Утром я пришел очень рано и дожидался у ворот. Пришел управляющий и велел бухгалтеру писать условие — работа вся отдавалась мне. Когда у нас уже все дело было кончено, пришел и Шерстнев. Приказчики, видя его неуспех, стали над ним подшучивать:

— Ты, знать, Шерстнев, проспал, а работу тем временем отдали Николаеву.

Тогда дела у меня закипели. Я прикупал все более и более барок, нанял сто лошадей да купил своих десять. Морозовы были мною довольны и доверяли мне весь товар, который отправляли на ярмарку. В этом году чистого барыша у меня осталось шесть тысяч рублей.

Таким образом семейство наше из бедного постепенно стало богатым Все свои заработки я по-прежнему отдавал дяде. Между прочим, он придумал было еще новое занятие — открыть винную лавку. Но это дело нам не понравилось. Пьяные крики, гам, брань, всякое безобразие так стали нам противны, что с общего согласия лавка была закрыта.


Около этого времени случилось важное в крестьянской семье событие — мы разделились с братом. Случилось это так. У брата неожиданно умерла жена, оставивши ему двоих детей. Брат вскоре снова надумал жениться и, ничего никому не сказавши, стал сватать понравившуюся ему девушку. Но она решительно ему ответила, что ни за что не пойдет за него, если он не разделится со мной, так как у меня очень велика семья, — у меня к тому времени было три сына и три дочери. Брат стал говорить об этом отцу, а дядя Николай мне.

— Матвей, пока я жив, разделитесь вы с братом.

— Дядюшка, — сказал я, — если тебе со мною жить неугодно, то дели нас, как хочешь.

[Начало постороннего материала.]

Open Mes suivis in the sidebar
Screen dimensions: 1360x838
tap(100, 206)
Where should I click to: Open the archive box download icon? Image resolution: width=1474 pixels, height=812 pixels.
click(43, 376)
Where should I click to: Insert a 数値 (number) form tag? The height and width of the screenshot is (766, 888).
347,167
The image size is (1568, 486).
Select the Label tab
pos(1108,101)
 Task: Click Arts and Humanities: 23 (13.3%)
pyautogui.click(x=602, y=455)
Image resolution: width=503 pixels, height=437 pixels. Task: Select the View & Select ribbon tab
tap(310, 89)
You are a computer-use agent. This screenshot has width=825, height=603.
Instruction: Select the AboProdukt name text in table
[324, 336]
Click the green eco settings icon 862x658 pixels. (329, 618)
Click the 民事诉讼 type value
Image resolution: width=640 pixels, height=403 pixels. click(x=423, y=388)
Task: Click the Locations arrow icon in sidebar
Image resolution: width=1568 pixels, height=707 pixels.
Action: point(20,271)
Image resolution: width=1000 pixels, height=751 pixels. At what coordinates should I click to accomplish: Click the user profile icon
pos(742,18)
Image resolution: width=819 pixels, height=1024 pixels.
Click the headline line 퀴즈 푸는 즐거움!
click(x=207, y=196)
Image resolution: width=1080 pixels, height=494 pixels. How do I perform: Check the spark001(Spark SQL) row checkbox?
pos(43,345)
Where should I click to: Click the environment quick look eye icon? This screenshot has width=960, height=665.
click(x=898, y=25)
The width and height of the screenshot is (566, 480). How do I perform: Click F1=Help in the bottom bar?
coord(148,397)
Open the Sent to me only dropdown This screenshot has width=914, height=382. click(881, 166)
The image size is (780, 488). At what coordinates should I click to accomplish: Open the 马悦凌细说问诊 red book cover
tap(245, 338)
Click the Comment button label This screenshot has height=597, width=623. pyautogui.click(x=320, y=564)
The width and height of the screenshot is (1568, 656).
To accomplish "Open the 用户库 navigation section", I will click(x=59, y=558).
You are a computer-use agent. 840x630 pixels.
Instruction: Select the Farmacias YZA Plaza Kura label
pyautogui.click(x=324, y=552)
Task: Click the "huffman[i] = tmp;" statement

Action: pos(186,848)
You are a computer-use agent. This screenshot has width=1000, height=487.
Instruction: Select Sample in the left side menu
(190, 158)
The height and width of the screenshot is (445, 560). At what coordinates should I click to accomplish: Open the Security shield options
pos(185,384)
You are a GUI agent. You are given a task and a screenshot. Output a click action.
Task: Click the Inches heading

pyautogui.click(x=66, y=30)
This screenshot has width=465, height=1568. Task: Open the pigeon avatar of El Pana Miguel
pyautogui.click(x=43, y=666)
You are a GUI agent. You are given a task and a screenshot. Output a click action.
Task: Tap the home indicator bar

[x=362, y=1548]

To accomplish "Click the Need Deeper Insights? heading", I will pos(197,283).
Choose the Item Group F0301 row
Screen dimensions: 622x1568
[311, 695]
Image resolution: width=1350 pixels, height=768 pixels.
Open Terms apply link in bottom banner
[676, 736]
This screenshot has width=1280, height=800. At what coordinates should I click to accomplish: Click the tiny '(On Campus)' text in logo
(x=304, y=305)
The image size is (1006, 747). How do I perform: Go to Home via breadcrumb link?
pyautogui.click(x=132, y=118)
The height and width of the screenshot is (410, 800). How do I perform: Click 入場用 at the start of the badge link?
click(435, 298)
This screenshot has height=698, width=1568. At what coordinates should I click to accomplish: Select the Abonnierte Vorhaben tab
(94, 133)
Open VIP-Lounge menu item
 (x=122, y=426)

— Нет, Матвей, — сказал дядя, — ты лучше знаешь. Разложи все пополам и кинь жребий.

Всю ночь после этого разговора мне не спалось, и я все думал, как лучше и справедливее нам разделиться, и надумал так: дом, двор, амбар, три сарая, овин, мельницу и пять тысяч рублей положить в одну часть, а в другую — бывшие у нас девятнадцать барок, один мокшан и те деньги, которые еще останутся. Хлеб, лошадей, коров и овец пополам. Наутро я предложил дяде взять любую часть. Они с братом ушли в горницу посоветоваться и выбрали первую часть.

— Тебе барки больше к рукам, — сказал дядя, — ты и дело это знаешь, и хозяев знаешь — бери их себе.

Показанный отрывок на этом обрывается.